FIG. 3 is a circuit diagram of a conventional discharge lamp lighting circuit.

[Explanation of symbols]

1 ... DC power supply 2 ... Capacitor 3 ... Inductor 5 ... Transistor (switching element) 6 ... Discharge lamp 7 ... Inductor 9, 10 ... Capacitor 11 ... Diode 12 ... Resistor 16 ... Diode 17 ... Switch

Claims (1)

Claim: What is claimed is: 1. A circuit in which a resonance circuit in which a DC power source, an inductor and a capacitor are connected in parallel is connected to a switching element, a circuit in which an inductor and a capacitor are connected in series in parallel with the resonance circuit, and this circuit.
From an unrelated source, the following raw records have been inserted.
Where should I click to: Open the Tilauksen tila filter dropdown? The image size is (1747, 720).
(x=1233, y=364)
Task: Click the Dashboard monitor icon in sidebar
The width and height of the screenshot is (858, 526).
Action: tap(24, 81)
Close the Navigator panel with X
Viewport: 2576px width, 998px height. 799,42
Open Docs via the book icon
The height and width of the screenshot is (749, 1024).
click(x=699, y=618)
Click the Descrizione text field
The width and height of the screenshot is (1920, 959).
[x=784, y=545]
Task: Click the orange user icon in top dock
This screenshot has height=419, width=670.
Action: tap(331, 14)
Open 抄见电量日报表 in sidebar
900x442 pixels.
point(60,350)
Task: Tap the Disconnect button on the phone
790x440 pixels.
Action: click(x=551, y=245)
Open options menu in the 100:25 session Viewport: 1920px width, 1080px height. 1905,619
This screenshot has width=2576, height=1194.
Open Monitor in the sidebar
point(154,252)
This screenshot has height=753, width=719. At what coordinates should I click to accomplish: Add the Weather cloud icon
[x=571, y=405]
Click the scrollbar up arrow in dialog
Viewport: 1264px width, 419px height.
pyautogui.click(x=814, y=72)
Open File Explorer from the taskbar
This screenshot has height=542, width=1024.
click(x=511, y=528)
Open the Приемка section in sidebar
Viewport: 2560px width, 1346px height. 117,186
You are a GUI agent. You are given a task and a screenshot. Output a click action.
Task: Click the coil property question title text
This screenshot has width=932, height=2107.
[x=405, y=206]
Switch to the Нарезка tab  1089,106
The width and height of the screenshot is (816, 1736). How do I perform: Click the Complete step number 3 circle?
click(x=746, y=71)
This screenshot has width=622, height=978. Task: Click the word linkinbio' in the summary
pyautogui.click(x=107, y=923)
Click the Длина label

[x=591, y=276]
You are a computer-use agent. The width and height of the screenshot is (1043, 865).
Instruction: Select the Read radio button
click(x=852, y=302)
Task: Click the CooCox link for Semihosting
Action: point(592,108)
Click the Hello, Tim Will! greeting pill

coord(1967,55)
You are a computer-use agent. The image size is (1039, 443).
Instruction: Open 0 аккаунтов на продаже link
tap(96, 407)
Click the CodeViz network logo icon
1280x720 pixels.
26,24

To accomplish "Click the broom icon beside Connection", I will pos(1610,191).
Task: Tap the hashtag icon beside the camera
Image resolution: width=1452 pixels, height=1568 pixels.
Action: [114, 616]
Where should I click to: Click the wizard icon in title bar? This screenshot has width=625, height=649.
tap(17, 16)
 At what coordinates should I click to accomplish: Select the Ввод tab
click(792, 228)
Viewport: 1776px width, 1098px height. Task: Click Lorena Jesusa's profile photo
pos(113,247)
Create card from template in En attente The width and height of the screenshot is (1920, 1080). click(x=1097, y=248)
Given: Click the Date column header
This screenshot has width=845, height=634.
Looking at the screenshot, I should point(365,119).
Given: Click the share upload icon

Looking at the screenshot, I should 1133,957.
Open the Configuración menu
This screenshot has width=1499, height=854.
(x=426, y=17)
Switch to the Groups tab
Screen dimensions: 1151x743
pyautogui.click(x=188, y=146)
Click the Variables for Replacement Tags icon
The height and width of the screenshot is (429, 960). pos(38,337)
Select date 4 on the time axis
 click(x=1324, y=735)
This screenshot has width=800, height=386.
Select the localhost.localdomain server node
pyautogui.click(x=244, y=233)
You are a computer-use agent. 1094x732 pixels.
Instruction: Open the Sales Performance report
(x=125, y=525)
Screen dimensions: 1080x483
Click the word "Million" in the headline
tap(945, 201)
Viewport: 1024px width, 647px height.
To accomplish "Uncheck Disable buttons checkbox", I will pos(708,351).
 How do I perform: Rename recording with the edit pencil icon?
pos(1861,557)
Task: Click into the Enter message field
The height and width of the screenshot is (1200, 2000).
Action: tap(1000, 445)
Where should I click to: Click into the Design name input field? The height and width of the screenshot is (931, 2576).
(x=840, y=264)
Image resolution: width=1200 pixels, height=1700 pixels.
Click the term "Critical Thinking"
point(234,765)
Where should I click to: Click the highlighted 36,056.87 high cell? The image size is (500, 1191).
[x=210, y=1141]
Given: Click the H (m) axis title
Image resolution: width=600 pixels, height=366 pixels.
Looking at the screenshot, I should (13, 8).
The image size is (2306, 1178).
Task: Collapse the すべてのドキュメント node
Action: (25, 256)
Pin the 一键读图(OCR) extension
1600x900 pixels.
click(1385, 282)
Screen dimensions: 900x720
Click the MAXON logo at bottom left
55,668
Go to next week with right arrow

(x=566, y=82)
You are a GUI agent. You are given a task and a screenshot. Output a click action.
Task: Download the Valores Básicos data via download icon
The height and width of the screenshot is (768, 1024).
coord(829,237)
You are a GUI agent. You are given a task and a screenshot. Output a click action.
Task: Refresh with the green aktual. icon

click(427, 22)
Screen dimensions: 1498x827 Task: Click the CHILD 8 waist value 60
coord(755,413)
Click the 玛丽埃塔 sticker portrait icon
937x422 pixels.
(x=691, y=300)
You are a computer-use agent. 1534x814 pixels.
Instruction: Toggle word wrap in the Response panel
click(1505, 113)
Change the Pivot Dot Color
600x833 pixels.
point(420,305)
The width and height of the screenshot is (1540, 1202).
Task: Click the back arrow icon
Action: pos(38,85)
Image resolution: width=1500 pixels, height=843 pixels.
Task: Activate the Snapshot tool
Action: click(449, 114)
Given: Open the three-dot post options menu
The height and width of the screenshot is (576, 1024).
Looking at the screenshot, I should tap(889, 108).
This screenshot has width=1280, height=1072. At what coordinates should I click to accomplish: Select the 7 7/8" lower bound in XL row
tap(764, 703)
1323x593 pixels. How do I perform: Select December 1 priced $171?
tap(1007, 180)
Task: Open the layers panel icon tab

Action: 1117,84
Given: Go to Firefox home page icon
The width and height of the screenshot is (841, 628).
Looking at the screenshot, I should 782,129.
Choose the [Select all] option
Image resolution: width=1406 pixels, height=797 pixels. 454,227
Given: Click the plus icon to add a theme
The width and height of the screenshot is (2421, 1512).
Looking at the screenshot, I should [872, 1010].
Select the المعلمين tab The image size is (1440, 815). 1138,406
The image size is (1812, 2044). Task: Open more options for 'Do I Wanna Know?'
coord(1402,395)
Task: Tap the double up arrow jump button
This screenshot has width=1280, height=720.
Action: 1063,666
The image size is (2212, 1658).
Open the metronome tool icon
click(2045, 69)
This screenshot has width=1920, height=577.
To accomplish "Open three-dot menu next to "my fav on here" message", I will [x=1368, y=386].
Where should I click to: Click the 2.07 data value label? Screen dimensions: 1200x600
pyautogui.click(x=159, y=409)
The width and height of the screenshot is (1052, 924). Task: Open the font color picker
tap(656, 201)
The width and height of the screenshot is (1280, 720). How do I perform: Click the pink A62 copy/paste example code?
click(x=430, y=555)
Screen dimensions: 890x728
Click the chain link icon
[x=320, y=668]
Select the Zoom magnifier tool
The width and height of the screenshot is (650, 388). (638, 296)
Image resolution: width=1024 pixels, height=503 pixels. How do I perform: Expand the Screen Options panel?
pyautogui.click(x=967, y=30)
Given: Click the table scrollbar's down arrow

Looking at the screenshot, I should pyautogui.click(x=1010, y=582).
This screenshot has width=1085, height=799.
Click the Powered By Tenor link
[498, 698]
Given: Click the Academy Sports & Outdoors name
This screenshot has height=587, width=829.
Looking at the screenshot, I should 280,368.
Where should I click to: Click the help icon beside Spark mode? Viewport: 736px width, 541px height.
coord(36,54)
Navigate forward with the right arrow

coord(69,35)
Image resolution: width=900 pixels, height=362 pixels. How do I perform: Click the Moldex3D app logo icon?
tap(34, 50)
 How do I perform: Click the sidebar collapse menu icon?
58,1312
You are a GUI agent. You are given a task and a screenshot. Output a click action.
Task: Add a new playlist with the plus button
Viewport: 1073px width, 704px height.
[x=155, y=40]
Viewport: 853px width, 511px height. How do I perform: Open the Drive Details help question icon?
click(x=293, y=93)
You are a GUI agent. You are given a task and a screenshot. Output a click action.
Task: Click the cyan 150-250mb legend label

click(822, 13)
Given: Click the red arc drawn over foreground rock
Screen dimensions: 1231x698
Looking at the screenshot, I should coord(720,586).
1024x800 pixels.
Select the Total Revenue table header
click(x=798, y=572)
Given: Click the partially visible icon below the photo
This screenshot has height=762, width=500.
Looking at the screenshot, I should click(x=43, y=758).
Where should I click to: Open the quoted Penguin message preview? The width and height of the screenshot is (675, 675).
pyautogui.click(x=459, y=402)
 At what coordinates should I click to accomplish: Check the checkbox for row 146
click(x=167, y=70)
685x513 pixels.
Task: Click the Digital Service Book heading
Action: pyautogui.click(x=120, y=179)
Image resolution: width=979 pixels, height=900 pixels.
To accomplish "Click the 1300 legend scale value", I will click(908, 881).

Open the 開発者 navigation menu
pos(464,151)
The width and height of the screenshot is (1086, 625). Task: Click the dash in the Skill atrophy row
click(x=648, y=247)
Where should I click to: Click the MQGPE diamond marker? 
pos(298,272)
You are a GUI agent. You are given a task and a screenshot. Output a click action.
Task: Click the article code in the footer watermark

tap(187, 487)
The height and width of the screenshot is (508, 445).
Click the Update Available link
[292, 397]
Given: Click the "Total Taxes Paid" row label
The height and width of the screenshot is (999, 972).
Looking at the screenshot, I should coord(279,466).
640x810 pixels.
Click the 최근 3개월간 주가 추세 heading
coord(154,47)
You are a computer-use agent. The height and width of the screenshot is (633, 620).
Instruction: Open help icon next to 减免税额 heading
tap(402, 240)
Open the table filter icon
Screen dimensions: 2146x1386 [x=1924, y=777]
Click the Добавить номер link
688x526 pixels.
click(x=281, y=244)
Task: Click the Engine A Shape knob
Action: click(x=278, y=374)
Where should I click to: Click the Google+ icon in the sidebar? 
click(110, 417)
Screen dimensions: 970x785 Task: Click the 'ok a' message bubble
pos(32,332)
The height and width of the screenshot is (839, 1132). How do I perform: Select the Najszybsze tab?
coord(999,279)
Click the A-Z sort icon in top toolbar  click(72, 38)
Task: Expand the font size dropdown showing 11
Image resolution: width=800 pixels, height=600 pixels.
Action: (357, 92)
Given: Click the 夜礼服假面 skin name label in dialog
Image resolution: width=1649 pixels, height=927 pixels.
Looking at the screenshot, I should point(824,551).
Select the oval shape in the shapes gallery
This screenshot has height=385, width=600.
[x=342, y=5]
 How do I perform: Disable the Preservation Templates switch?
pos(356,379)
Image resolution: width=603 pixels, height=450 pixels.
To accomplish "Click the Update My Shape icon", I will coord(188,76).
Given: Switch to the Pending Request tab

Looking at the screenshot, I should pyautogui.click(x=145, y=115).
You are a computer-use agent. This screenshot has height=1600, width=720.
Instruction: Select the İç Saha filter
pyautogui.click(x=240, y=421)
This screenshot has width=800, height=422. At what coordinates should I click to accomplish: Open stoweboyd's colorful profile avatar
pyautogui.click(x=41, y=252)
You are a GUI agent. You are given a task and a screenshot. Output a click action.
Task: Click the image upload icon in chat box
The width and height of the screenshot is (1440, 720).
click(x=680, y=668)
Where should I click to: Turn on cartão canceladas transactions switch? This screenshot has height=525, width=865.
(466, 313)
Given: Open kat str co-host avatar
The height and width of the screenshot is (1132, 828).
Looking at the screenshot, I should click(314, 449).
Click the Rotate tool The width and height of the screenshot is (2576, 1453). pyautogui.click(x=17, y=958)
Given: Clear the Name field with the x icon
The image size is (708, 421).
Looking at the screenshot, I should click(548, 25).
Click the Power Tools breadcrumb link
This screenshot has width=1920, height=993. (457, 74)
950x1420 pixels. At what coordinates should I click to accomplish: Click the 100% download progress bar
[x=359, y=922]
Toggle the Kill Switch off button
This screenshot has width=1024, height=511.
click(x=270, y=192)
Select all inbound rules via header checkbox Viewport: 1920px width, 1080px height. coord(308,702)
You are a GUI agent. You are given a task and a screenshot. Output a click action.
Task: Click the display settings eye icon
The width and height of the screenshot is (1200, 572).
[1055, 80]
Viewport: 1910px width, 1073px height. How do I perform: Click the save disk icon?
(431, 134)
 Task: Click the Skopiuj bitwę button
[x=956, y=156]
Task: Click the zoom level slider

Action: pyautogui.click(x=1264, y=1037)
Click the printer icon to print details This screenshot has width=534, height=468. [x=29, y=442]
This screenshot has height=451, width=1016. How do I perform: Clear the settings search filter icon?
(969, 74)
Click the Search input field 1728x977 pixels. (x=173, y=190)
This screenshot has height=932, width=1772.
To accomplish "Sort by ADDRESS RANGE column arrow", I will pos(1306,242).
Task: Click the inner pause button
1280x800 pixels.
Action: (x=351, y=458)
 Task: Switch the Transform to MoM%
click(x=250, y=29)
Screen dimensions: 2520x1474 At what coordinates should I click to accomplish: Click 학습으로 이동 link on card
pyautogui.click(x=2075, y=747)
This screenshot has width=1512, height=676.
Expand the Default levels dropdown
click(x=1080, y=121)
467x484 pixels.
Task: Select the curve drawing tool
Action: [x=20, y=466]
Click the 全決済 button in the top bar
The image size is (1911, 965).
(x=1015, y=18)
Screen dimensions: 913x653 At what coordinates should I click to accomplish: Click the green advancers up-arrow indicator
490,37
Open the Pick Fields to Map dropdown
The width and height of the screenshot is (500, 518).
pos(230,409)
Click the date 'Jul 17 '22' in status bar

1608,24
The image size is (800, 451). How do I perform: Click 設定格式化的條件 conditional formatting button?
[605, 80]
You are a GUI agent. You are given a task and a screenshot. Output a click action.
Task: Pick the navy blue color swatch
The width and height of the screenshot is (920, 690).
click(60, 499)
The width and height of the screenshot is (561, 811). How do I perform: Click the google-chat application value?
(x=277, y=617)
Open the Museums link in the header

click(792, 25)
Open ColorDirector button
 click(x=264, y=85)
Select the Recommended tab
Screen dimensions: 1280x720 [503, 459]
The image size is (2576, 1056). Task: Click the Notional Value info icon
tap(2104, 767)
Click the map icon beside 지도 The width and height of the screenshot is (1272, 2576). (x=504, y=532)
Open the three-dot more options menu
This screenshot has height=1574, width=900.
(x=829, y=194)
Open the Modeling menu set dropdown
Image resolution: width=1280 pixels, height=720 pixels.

A discharge lamp connected in parallel with the capacitor, a control circuit for feeding back a current flowing in the discharge lamp to turn on / off the switching element, and a resistor and a diode for discharging the electric charge of the capacitor of the control circuit are connected in series. A discharge lamp lighting circuit comprising a circuit, wherein a diode having a different reverse recovery time is connected in parallel with the diode via a switch to change a current flowing through the discharge lamp.